E o mais curioso é que a gente vive mudando. Você lembra da versão de si mesmo de cinco anos atrás? Provavelmente não, porque você já foi tantas versões de você — e amanhã será outra ainda. Nossa personalidade é como uma cebola (não me entenda mal — cebolas são cheias de camadas e fazem a gente chorar, e a nossa personalidade também é cheia de camadas e nos faz chorar, especialmente quando tentamos entendê-la de verdade). Não somos estáveis como gostamos de acreditar. Nossas opiniões variam dependendo do humor do dia, da temperatura ou até do que comemos no almoço. Hoje você está convicto de algo, amanhã já não tem tanta certeza — e isso não te torna menos você. Apenas mostra que somos — desculpa o clichê — uma obra em constante construção, um rascunho que nunca chega a ser finalizado.
E se nós, com toda essa bagunça interna, ainda tentamos nos levar a sério… tem algo muito errado aí, não acha? Por que raios exigimos tanto dos outros, se nós mesmos não conseguimos nos entender? Exigimos clareza e coerência das pessoas ao nosso redor, especialmente em relacionamentos, mas a verdade é que mal conseguimos lidar com nossas próprias incongruências. Queremos que o outro seja previsível, estável, uma rocha… enquanto nós somos mais parecidos com slime — alguém ainda brinca com isso?!

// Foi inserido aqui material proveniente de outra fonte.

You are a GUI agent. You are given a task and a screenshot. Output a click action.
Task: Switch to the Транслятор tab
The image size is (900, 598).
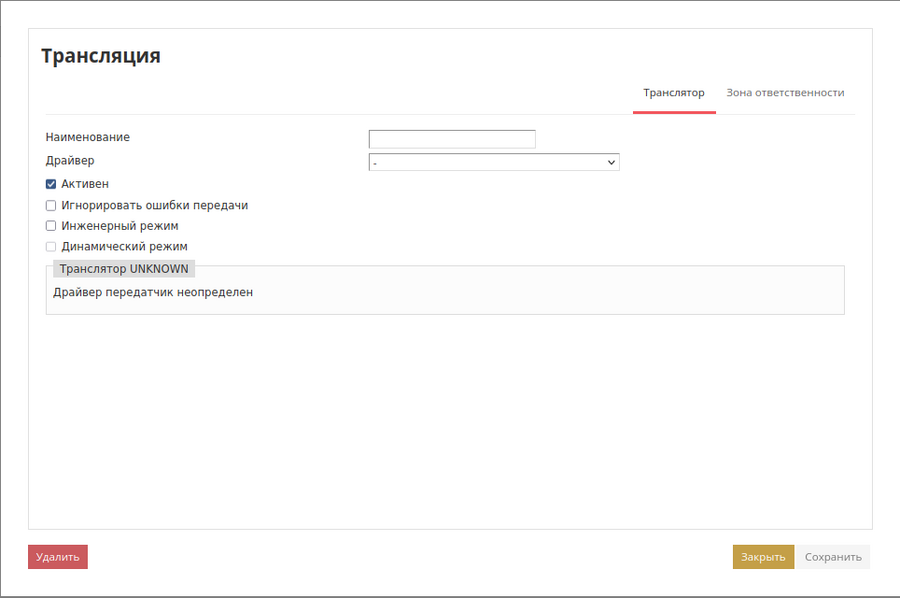tap(673, 93)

A gente se coloca num pedestal, como se fosse um ser inabalável, inflexível, imutável — e isso só torna tudo mais ridículo. Quantas vezes nos pegamos pensando: “Por que fulano não me entende?” ou “Como é que ciclano não vê o mundo como eu vejo?” — quando, no fundo, nem nós nos entendemos por completo! Quem somos nós para exigir que o outro seja perfeito, previsível e coerente? Talvez, se conseguíssemos ver o quanto somos mutáveis, confusos e “loucos”, poderíamos nos dar ao luxo de relaxar, rir de nós mesmos e, quem sabe, ser um pouquinho mais compreensivos.
Então, por que não abraçar um pouco a nossa própria “loucura” e aceitar que, no fundo, ninguém está no controle? Assim, quem sabe, a vida — e os outros — fiquem um pouco mais fáceis de conviver. E, no fim das contas, talvez seja isso que o Suassuna quis dizer quando falou de se dar bem com os “doidos”. Ele simplesmente entendeu que, no final do dia, somos todos loucos tentando nos equilibrar em um mundo de gente tão perdida quanto nós.